Traders work on the floor at the New York Stock Exchange in New York City, U.S., Dec. 10, 2025.
Brendan McDermid | Reuters
The benchmark 10-year Treasury yield moved lower on Thursday as investors digested delayed inflation data that showed cooling price pressures.
The yield on the 10-year Treasury fell more than 3 basis points to 4.118%. The 2-year Treasury yield declined by more than 2 basis points to 3.46%. The 30-year Treasury bond yield slid more than 2 basis points to 4.80%.
One basis point equals 0.01%, and yields move inversely to prices.
The consumer price index rose at a 2.7% annualized rate last month, a delayed report from the Bureau of Labor Statistics showed. Economists polled by Dow Jones expected CPI to have risen 3.1%.
Core CPI, which strips out volatile food and energy prices, was also cooler than anticipated, increasing 2.6% over 12 months. It was expected to have increased by 3%.
“Net, net, the market can hardly believe their eyes, where if the latest data from Washington are true, core inflation pressures have vanished virtually despite the ramping up of import tariffs this year to astronomical levels,” said Christopher Rupkey, chief economist at FWDBONDS.
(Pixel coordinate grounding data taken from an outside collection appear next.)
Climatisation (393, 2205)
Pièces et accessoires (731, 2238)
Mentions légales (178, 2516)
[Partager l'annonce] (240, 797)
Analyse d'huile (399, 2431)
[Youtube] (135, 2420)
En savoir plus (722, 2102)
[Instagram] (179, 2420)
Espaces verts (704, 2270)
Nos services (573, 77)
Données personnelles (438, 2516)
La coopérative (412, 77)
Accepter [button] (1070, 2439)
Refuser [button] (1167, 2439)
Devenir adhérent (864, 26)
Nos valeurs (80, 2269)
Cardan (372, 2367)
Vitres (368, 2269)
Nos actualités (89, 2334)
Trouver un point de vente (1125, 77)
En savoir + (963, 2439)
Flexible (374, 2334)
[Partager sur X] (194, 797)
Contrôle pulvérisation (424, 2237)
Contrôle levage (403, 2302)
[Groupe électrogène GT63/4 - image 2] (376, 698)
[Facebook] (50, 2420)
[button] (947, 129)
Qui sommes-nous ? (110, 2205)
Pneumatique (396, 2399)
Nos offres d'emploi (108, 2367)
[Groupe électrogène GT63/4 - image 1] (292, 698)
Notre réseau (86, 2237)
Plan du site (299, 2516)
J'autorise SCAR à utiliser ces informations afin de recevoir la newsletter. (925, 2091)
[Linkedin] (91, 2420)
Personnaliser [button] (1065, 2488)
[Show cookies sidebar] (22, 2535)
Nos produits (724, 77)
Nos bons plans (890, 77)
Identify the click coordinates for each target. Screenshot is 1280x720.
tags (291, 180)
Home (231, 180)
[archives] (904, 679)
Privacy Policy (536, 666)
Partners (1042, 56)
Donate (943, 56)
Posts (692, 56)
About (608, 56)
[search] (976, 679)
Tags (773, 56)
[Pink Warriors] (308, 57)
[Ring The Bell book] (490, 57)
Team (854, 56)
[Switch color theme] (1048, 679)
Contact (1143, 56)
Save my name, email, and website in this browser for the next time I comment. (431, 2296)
Because the October CPI release was canceled, Thursday’s report lacked several of the standard data points typically included in a CPI report. The Bureau of Labor Statistics said it could not go back and collect October survey data, though it relied on “nonsurvey data sources” to construct the index. As a result, economists may be cautious about interpreting the report as clear evidence that inflation is on a sustained downward path, given the absence of an October comparison.
“It’s just one month of data, and distortions can’t be ruled out, but the sharp drop in annual inflation leaves the Fed with little excuse not to respond to rising unemployment,” said Seema Shah, chief global strategist at Principal Asset Management.
As for the labor market, new data showed initial jobless claims fall to 224,000 for the week of Dec. 13, down from the previous week when initial claims were 237,000.
Traders also kept an eye on Washington as the Trump administration continued its search for Fed Chair Jerome Powell’s successor. President Donald Trump on Thursday made positive remarks about Fed Governor Christopher Waller, one of the prospects for the central bank’s chairmanship.
“I think he’s great. I mean, he’s been a man who has been there a long time, somebody that I was very involved with. … And he’s a fantastic man. I met him yesterday again.”